Kennedy has reached out to select players at the board level inside AMPAS, encouraging them to recommend one of the annual honors go to Iger — the man who secured Marvel, Pixar and Lucasfilm for Disney’s war chest of intellectual property, selling billions of dollars’ worth of movie tickets in the process. All branches of the Academy have been active in recent weeks, meeting about new membership matters, and Kennedy has used the opportunity to schmooze on Iger’s behalf.
While few in the industry would question Iger’s worthiness of the prize, some board members have been squeamish over the optics, sources said. Disney, of course, owns the Oscars’ longtime broadcast partner, ABC. Some of the members pitched feel that’s a conflict of interest.
Moreover, others noted, the Academy happens to be in the middle of negotiations with the network to renew its licensing agreement beyond 2028 (which will mark the 100th Academy Awards ceremony).
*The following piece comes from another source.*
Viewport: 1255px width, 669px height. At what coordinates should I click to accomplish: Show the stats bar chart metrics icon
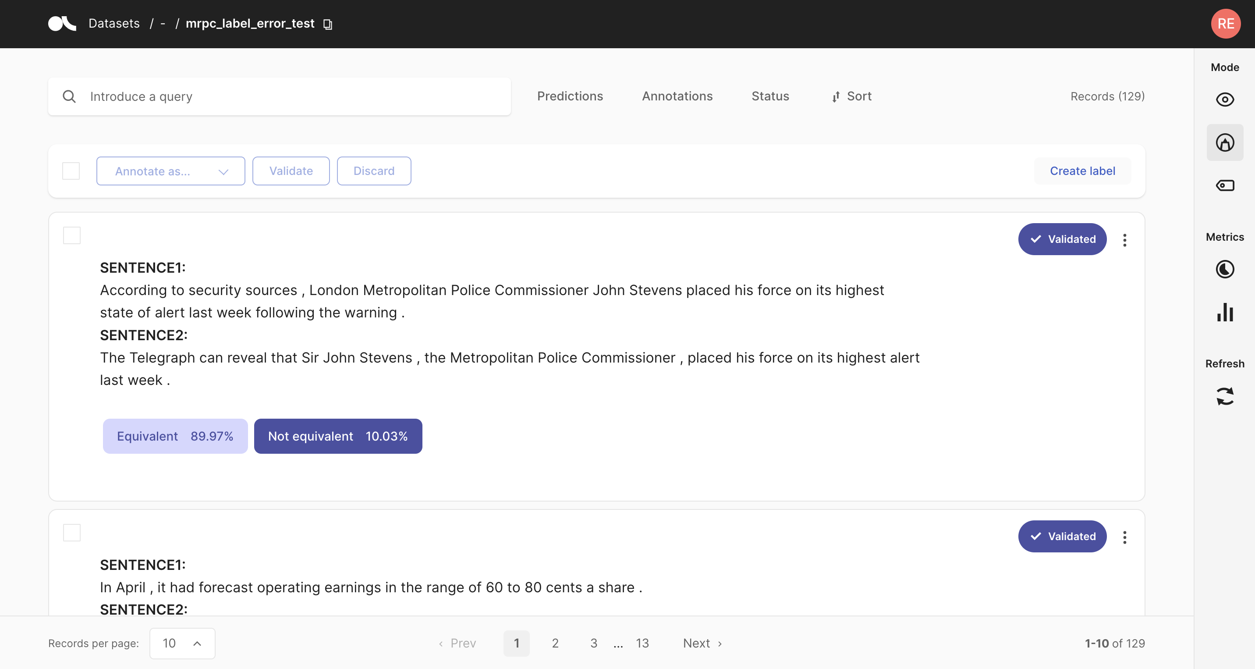pos(1224,312)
Iger had no knowledge of Kennedy’s outreach and did not request she pursue the honor, according to two people familiar with the process. It is considered routine for Academy members to lobby on behalf of honorary Oscar candidates, an AMPAS insider said, though some inside the organization are curious about Kennedy’s motives.
Representatives for Kennedy and Iger had no comment. An AMPAS spokesperson declined to comment as well.
“Iger had no knowledge of Kennedy’s outreach and did not request she pursue the honor … It is considered routine for Academy members to lobby on behalf of honorary Oscar candidates…” Have I become completely jaded, or did anyone else upon reading that part, imagine a hapless third executive assistant taking down Iger’s dictation to leak those exact words to Variety? Regardless, there are undeniably major conflicts of interest at issue here, and I can’t figure out what the larger play is. Kennedy — who herself already has the Irving G. Thalberg Memorial Award from the Academy — is possibly stepping down by the end of this year. Bob Iger is supposedly re-retiring as Disney CEO in 2026, but that date is already pushed back from the originally planned 2023 exit. And if ABC, part of The Mouse’s kingdom, wants to secure Oscar airing rights, how does lobbying hard for the Academy to give Iger an award help move things along? Why is it so crucial that Iger is bestowed an honorary Oscar this year? Are his $15 million salary plus $27 million yearly bonuses not enough? I have no answers! Just the commentary that when a house becomes so all powerful — Disney owns Lucasfilm and Marvel and Pixar and ABC — problems are bound to arise. Just ask the royal family.
Note by CB: The honorary Oscars were announced after Kismet wrote this story and Bob Iger was unsurprisingly not included.
I mean he’s no David Zaslav but yeah I think he has rewards enough in his bank account already without needing this too.